A Disappointing Christmas Present & The Stupidity of Childhood


     I think I must have been about six years old back in the 1950’s,  when Christmas approached and I was asked what it was I wanted for Christmas, I told them, “One of those big tin toy airplanes.”  (similar to the one in the photo.)   A friend of mine had one, and I was really hot to have one of my very own.  I could hardly what until Christmas day to find the model airliner under the tree.

    Thinking back, I wonder what it was I was going to do with it.  I guess maybe hold it at the end of my moving outstretched arms, while making the sound of an engine, as I soared it around.  Now, that plane sounds like it would be a very limited item of play, but at that time of my youth, that airplane was what I wanted.

    When Christmas day came, I quickly wiped the sleep from my eyes as I excitedly headed for the living room and the Christmas tree, to see the model airplane.  I hurriedly scanned the floor under the tree, and then scanned it again; where was the airplane?  It wasn’t there.  I was crushed, totally crushed.  

    My parents then wheeled out a shiny new bicycle out to the living room as my Christmas present.  “Why are they giving me that?”  I thought, I wanted an airplane.  I looked at the bicycle as something totally useless.  Bicycles were something totally off of my radar, none of my friends had bicycles.  It was hard to hide my disappointment.

    My despondency began to lessened bit by bit later during the day after calling some of my neighborhood friends, who excitedly told me they had also gotten bicycles for Christmas.

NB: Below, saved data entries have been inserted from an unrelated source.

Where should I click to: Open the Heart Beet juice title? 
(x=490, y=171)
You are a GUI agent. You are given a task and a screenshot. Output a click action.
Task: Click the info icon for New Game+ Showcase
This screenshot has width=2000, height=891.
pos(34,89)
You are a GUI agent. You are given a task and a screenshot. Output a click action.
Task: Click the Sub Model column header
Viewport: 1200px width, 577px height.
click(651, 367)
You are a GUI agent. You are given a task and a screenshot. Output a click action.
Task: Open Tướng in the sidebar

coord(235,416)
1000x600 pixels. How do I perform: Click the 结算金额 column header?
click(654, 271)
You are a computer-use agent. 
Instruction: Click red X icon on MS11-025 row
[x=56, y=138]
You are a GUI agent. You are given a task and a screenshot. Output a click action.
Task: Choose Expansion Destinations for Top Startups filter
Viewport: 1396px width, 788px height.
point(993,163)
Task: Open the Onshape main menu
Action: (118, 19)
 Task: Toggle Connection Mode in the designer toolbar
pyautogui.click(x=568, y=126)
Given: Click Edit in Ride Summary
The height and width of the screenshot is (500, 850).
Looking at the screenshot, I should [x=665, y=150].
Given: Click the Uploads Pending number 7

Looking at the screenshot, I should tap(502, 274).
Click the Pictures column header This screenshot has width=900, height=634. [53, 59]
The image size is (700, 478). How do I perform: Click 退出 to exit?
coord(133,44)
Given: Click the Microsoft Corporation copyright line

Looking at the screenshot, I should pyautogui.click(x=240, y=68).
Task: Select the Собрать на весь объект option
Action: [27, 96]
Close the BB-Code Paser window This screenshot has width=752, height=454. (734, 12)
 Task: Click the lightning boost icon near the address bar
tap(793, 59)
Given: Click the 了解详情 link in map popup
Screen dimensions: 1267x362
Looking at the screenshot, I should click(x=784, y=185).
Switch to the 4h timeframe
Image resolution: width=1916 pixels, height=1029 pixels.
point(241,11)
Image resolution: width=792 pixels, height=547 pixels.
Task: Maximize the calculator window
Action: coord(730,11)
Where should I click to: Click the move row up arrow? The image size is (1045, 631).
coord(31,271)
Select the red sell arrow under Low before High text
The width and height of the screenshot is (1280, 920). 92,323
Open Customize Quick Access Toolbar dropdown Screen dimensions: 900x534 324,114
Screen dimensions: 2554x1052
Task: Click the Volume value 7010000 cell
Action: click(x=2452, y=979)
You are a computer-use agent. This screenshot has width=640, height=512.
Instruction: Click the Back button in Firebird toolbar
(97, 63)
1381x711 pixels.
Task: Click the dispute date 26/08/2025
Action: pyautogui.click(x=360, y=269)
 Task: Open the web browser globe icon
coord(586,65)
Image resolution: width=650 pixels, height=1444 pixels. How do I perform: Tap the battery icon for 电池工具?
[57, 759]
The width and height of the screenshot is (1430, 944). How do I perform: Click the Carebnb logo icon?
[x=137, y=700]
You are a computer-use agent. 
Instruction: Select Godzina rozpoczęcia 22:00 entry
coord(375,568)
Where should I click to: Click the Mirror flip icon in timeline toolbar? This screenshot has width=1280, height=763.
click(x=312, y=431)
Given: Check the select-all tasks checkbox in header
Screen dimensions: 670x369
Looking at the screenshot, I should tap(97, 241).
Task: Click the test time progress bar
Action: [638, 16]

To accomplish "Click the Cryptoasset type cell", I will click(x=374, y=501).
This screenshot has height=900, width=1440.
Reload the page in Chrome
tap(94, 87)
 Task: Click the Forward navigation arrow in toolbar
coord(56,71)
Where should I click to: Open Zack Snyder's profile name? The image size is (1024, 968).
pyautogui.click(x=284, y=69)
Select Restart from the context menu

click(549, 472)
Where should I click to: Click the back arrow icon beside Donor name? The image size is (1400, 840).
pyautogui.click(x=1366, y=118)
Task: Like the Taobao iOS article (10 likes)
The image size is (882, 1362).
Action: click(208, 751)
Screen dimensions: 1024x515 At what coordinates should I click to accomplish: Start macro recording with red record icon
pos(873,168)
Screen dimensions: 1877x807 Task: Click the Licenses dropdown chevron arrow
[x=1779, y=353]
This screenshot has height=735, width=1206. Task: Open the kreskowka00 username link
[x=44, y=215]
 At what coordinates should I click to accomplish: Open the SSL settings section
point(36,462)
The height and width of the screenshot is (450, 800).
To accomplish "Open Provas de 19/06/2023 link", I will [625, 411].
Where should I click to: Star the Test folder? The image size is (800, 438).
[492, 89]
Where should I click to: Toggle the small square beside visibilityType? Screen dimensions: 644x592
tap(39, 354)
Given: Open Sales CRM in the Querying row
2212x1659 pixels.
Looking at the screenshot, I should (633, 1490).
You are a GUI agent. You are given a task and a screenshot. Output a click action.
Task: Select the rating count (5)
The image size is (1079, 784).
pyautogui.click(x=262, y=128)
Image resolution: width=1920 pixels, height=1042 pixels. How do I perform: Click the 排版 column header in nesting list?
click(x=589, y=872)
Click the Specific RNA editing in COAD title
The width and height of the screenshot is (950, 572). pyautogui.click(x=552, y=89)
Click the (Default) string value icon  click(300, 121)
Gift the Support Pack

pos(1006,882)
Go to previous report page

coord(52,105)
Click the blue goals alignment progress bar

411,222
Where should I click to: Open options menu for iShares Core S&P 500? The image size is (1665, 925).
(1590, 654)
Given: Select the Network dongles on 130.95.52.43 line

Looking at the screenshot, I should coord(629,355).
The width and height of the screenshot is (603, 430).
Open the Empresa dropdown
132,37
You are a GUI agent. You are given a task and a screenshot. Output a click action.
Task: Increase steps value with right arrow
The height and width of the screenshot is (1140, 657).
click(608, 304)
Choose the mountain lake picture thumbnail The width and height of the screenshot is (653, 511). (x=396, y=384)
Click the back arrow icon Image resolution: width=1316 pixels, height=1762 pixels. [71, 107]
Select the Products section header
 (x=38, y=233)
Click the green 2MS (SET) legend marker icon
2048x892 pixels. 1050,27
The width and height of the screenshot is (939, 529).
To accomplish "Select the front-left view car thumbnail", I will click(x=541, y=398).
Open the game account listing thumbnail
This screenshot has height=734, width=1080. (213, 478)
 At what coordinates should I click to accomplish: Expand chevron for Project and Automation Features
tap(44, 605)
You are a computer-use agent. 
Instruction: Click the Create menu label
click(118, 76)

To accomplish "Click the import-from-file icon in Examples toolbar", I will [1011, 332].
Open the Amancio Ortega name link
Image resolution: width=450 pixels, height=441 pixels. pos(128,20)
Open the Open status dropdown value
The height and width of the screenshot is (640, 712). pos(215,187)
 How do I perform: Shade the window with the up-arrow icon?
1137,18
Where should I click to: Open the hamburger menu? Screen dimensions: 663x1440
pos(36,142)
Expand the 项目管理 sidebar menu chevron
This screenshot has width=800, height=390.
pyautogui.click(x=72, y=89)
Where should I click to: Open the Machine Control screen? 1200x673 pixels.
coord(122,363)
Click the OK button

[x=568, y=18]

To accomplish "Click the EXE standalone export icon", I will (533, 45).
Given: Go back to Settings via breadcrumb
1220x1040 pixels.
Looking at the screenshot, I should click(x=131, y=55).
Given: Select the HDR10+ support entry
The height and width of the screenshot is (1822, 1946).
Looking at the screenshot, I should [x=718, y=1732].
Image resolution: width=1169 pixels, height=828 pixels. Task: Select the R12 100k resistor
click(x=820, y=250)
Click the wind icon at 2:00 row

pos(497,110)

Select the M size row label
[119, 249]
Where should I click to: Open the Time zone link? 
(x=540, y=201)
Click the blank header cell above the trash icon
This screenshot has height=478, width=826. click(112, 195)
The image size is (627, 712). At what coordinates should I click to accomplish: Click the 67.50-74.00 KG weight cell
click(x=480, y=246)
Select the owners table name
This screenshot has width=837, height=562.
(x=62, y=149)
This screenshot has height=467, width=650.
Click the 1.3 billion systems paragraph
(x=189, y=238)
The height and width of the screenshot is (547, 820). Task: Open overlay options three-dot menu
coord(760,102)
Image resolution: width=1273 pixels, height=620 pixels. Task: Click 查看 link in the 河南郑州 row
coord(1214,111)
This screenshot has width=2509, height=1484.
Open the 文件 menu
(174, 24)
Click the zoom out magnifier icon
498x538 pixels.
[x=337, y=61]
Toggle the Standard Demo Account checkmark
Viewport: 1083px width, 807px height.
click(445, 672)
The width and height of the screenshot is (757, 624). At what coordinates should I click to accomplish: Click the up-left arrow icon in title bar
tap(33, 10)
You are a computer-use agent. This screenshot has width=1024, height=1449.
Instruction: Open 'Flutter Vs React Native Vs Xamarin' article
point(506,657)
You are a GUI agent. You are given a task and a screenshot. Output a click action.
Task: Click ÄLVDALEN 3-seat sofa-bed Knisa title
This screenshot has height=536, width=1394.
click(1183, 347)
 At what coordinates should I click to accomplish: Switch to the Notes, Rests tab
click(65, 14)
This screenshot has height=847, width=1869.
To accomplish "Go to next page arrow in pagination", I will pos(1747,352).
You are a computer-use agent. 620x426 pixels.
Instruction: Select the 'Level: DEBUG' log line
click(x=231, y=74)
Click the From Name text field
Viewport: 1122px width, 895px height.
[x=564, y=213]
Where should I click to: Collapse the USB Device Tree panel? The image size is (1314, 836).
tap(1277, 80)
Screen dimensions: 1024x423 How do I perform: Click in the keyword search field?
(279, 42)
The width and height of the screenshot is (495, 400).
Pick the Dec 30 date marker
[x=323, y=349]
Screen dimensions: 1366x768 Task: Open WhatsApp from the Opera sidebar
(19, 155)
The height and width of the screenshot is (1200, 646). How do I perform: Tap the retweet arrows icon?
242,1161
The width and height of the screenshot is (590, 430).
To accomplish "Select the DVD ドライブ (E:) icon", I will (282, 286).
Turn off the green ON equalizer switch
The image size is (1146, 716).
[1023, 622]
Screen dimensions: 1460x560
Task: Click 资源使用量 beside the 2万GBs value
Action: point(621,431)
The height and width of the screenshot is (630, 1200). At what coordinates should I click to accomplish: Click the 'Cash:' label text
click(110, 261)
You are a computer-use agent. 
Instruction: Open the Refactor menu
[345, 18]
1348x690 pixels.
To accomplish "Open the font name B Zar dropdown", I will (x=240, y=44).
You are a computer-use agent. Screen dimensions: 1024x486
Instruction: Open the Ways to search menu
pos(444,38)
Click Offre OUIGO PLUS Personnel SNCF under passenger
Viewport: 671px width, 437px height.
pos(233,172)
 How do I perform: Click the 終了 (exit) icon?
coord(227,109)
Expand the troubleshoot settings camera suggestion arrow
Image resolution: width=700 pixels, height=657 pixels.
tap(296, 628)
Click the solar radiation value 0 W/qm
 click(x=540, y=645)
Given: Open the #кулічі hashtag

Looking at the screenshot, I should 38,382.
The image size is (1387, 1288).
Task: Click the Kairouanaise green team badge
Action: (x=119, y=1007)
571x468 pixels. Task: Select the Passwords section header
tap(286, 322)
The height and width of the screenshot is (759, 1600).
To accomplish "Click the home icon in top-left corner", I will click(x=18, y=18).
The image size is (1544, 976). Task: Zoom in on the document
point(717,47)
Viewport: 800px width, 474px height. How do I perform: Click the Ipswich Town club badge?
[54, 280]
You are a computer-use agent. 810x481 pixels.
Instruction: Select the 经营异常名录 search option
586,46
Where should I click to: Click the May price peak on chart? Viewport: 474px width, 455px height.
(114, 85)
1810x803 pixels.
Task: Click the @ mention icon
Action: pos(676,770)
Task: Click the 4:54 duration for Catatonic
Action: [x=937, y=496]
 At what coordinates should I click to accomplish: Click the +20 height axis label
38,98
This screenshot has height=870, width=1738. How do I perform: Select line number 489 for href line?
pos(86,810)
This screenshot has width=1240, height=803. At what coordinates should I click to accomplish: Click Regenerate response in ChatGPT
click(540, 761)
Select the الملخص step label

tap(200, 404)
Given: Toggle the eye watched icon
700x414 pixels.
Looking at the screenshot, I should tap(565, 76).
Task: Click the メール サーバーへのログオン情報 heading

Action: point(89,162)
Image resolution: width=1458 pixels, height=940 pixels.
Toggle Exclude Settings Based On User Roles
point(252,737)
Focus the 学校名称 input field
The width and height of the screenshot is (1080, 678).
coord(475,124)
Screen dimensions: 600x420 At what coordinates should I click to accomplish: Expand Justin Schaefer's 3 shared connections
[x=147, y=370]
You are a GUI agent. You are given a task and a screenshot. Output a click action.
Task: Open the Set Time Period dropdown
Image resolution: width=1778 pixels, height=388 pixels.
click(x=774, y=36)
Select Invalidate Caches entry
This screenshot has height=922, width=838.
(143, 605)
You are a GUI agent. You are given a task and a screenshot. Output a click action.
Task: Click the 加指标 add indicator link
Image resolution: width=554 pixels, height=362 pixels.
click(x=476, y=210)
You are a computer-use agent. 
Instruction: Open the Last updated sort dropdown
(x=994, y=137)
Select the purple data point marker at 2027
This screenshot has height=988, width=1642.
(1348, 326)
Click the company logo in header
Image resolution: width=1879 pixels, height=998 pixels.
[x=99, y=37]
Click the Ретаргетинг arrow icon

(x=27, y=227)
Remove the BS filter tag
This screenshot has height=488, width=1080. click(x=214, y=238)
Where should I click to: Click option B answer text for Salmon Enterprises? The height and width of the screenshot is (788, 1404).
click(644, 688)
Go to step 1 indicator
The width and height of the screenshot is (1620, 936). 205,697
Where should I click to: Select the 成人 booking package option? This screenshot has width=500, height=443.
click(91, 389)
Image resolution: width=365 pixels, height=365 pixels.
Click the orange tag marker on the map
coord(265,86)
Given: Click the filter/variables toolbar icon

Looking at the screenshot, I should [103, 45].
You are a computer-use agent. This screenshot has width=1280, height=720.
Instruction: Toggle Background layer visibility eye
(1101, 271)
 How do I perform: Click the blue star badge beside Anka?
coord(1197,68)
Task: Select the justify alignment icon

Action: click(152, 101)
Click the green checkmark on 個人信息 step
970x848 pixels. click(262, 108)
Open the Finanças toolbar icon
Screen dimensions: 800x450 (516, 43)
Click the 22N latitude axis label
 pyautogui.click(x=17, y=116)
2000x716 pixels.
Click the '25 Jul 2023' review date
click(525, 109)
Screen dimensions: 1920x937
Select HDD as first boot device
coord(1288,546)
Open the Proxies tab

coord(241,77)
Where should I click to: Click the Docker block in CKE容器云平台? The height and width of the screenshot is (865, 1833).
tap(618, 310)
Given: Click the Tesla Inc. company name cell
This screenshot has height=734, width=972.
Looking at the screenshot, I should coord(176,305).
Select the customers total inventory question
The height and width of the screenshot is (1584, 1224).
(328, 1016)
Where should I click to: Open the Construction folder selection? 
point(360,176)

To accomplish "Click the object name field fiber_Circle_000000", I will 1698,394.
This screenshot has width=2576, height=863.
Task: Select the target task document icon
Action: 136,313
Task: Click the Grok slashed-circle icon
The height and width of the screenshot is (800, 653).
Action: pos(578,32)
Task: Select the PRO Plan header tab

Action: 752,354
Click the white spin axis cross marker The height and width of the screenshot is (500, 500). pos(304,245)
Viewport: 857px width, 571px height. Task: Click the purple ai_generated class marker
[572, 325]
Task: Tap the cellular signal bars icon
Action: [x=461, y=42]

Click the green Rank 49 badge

    It took a while for me to see what a wonderful and amazing thing a bicycle was.  My father helped me learn to ride it.  At first I had to wheel the 24 inch bike beside the front porch steps, so I could stand on the first step so I could get my leg over the bicycle to the pedal on the far side, but soon I learned to do a wobbly ride, then balance, and finally successfully maneuver the bike all over our front yard.  

    Riding that bicycle opened up a whole new neighborhood world to me and I was always on it.  It allowed me to get to my friends’ houses quickly, and really expanded the range of friends I could visit.  Soon my friends and I were biking to places we never dreamed we could go on our own.  I was on that bicycle just about every day.  

    Even now in my dotage, I still have a bicycle that I wheel out every summer to sometimes ride to town.  I am so thankful that my parents went against my wishes and gave me a bicycle for Christmas instead of a tin model airliner.